**Record list**.

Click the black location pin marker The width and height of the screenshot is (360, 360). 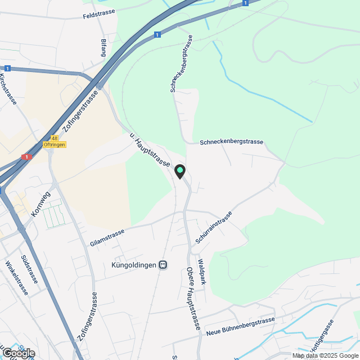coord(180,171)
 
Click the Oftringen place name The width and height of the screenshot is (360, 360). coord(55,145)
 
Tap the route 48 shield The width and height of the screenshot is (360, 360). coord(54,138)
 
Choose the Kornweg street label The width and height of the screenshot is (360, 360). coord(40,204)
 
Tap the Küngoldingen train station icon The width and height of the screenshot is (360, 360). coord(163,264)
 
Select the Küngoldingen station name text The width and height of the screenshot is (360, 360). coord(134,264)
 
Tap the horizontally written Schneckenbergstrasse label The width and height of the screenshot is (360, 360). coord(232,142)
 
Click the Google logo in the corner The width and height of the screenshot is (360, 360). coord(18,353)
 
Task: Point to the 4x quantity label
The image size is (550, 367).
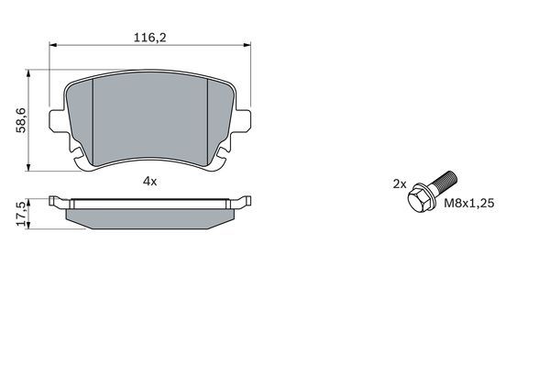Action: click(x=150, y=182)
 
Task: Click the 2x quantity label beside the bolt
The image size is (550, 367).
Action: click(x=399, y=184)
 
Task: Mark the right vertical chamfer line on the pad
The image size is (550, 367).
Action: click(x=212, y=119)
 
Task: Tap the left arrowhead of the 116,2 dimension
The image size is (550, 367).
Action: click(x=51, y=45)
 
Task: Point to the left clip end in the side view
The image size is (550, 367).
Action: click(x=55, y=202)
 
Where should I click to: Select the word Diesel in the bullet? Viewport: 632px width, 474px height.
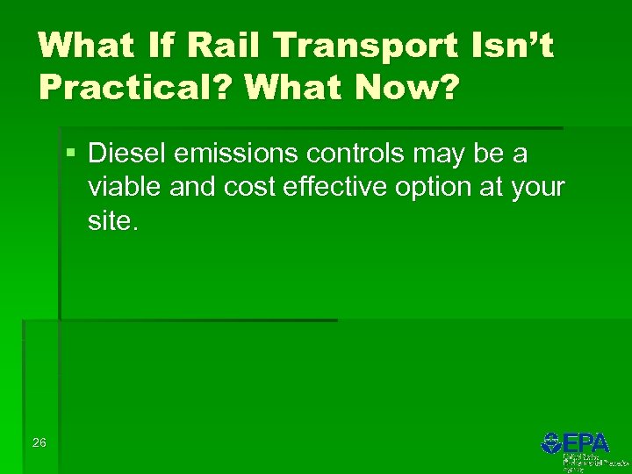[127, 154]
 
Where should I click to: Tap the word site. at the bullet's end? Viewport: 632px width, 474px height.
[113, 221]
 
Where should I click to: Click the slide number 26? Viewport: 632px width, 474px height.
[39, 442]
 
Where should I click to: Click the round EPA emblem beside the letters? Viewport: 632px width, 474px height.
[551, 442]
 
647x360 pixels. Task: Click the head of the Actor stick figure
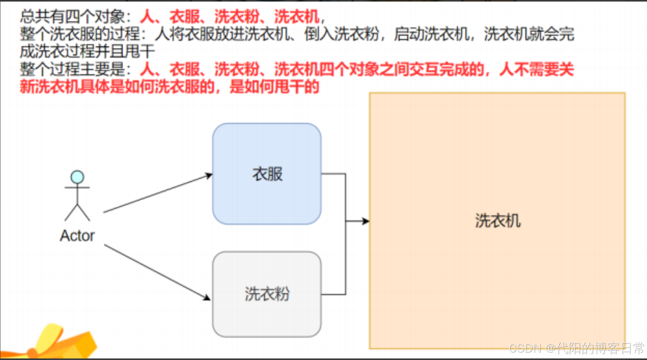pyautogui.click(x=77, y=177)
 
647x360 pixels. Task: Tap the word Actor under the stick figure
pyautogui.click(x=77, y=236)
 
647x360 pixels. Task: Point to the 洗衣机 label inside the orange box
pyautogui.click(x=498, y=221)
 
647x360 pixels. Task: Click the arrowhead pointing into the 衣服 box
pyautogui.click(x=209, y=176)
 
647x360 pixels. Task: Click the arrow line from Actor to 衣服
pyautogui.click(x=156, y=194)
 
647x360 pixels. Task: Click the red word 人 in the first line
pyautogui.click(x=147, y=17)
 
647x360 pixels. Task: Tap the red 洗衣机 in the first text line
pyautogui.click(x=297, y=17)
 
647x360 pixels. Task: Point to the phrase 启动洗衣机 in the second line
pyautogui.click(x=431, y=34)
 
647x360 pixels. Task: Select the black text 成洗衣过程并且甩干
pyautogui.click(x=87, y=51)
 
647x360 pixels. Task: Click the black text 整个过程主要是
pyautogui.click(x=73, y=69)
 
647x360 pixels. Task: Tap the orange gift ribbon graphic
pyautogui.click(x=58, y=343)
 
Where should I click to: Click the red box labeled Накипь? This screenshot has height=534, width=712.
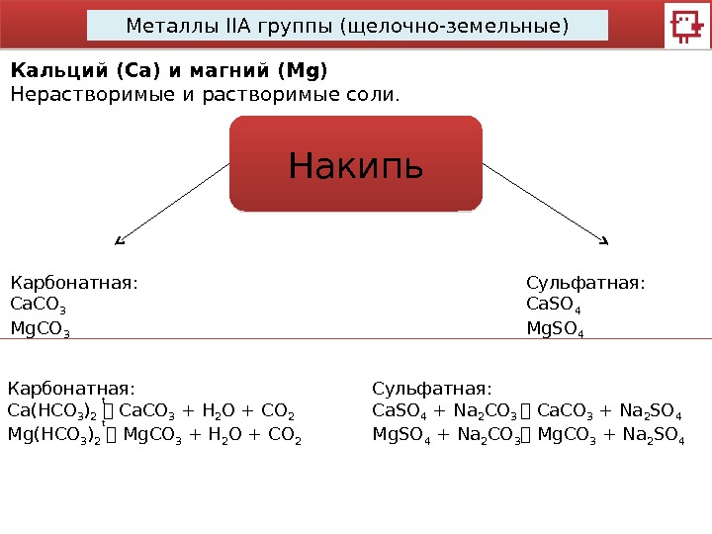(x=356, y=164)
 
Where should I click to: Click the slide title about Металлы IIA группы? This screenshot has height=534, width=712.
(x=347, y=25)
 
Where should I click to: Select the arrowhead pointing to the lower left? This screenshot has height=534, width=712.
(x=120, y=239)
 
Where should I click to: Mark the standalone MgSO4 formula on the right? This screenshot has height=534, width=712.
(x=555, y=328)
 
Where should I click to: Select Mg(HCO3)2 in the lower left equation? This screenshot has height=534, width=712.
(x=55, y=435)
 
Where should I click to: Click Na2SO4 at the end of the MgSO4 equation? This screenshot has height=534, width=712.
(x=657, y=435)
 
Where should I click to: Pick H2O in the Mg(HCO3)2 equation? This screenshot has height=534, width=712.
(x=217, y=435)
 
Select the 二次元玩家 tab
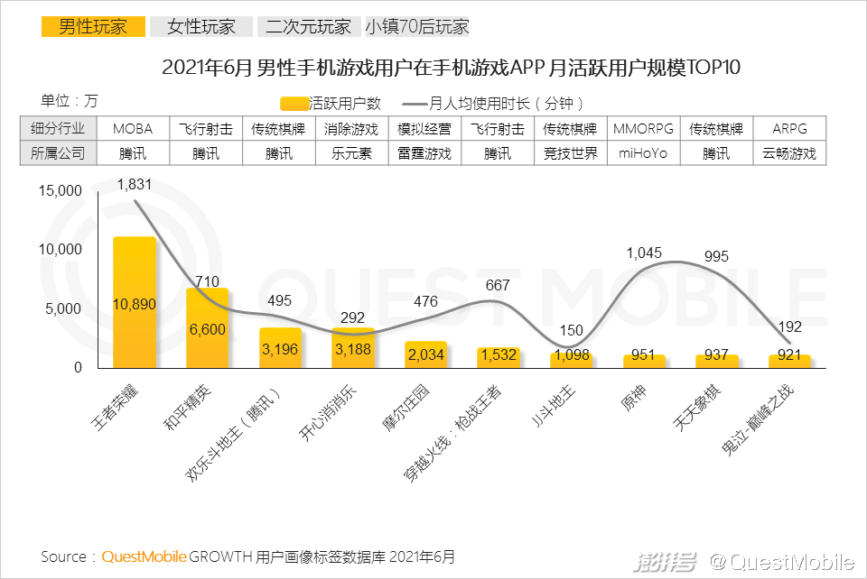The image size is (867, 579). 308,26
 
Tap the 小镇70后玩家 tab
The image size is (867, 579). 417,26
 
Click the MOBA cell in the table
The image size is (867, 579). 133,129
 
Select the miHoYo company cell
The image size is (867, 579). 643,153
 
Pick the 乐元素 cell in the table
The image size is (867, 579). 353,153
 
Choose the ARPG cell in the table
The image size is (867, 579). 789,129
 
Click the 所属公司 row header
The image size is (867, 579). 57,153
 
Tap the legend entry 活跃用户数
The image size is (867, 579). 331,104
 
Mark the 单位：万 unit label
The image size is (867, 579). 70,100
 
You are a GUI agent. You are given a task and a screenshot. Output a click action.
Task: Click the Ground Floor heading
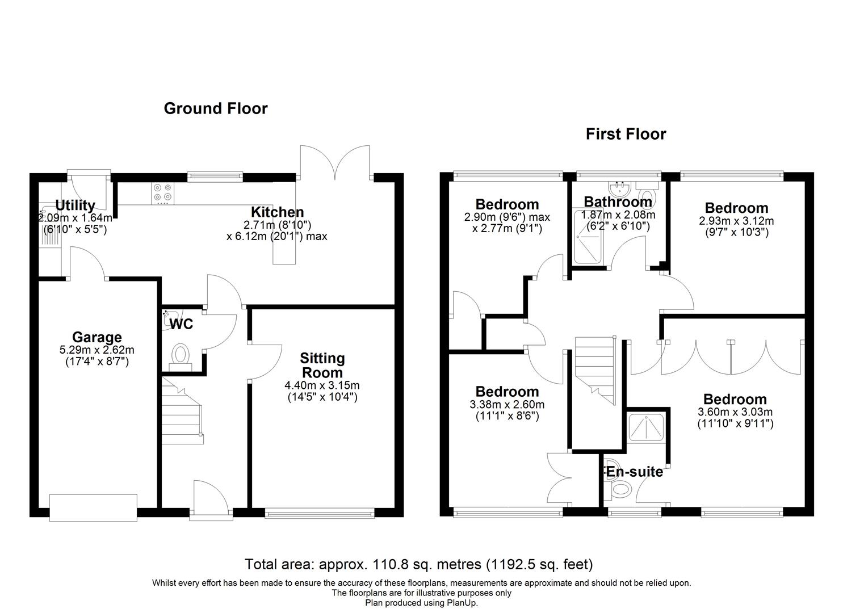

**Job**.
Pick out every line in the entries above that contains the word "figure" and copy each of those lines.

**Answer to the problem**.
647x360 pixels. Task: Click the head of the Actor stick figure
647x360 pixels. Task: Tap the word Actor under the stick figure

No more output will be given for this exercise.